Or, complexité et histoire, ce sont ces deux dimensions qui sont également absentes du monde que contemple le démon de Laplace.
Chapitre troisième : les deux cultures
1. Le discours du vivant.
Historiquement, nous voici en face de deux conceptions du monde qui ont dominé successivement la pensée occidentale : celle d’Aristote et celle de Galilée.
-Au sein du monde aristotélicien, l’homme semblait trouver sa place à la fois comme être vivant et comme être connaissant ; le monde était à sa mesure ; la connaissance intellectuelle le principe même des choses, la cause et la raison finale de leur devenir ; le but qui les habite et qui les organise.
-Avec Galilée et le développement de la science moderne, le dialogue expérimental nous a conduit à abandonner les causes finales aristotélicienne au profit du déterminisme universel d’une nature étrangère à l’homme.
Laquelle de ces deux traditions choisir ?
En ce XVIII° siècle, qui voit le triomphe de la mécanique rationnelle de Newton, la question de l’organisation du vivant reste posée.
Dans un entretien imaginaire avec D’Alembert, Diderot se mettait en scène lui-même, fait éclater l’insuffisance de l’explication mécaniste du vivant :
« Qu’est-ce que cet œuf ?
-une masse insensible avant que le germe y soit introduit (…) mais comment cette masse passera-t-elle à une autre organisation, à la sensibilité, à la vie ?
-Par la chaleur ?
-Qui produira la chaleur ?
-Le mouvement.
-Quels seront les effets de ce mouvement ? Au lieu de me répondre, asseyez vous, et suivons les effets de moment en moment. D’abord c’est un point qui oscille, un filet qui s’étend et se colore, de la chaire qui se forme, un bec, des bouts d’ailes, des yeux, des pattes (…) C’est un animal, il marche, il vole, il s’irrite, il s’approche, il se plaint (…) Prétendez-vous avec Descartes que c’est une pure machine imitative ? Si c’est là une machine, vous en êtes une autre. Si vous avouez qu’entre l’animal et vous, il n’y a de différence que l’organisation, vous montrerez du sens et de la raison (…) ».
******
▶ [Consigne]:
Répondez aux questions suivantes à partir du texte fourni.
1. Quelles sont les deux conceptions du monde qui ont dominé successivement la pensée occidentale ?
2. Au cours de quel siècle la mécanique rationnelle de Newton triomphe-t-elle ?
3. Avec qui Diderot a-t-il un entretien imaginaire ?

▶ [Contenu des données]:
******
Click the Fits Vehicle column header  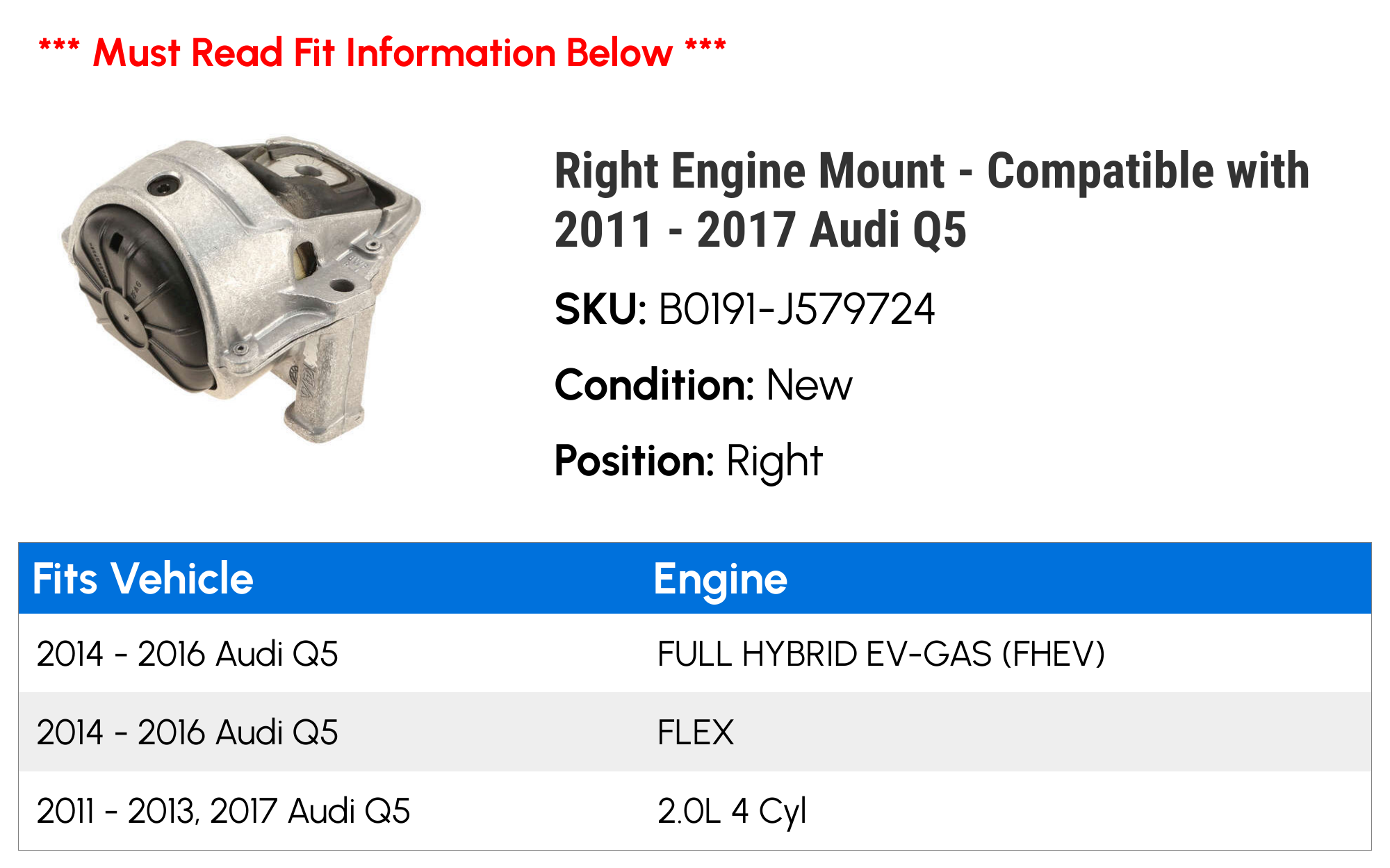(142, 578)
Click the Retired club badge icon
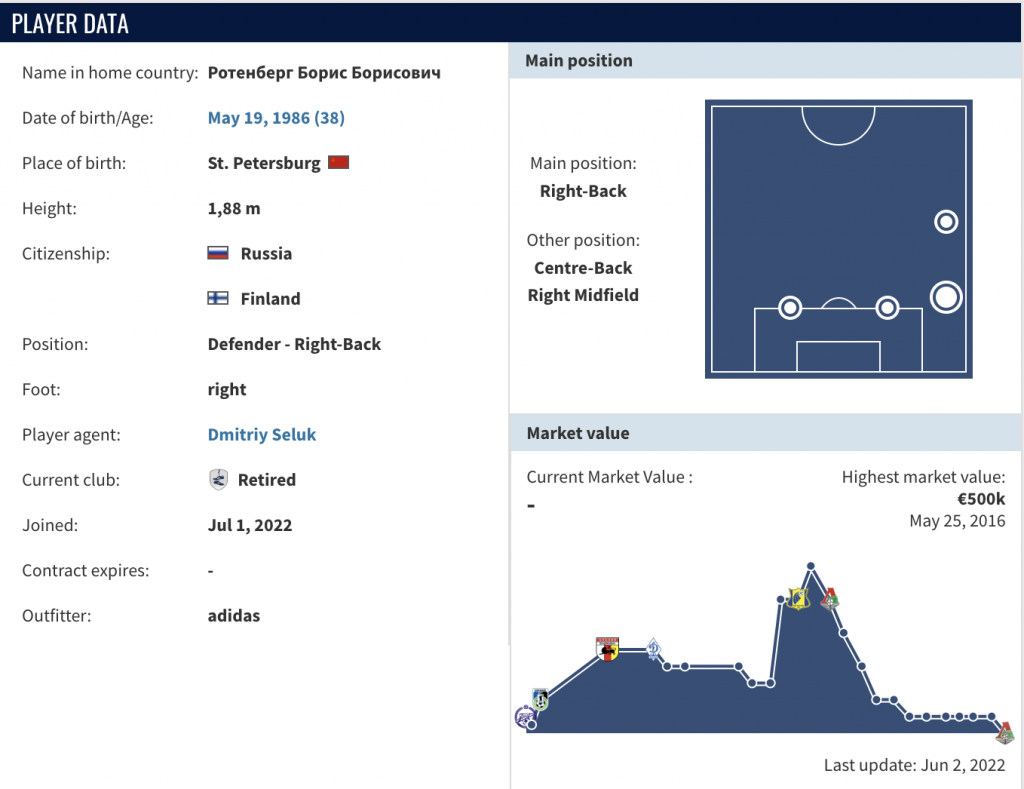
******
▶ [Réponse attendue]:
1. Celle d’Aristote et celle de Galilée.
2. Au XVIIIe siècle.
3. Avec D’Alembert.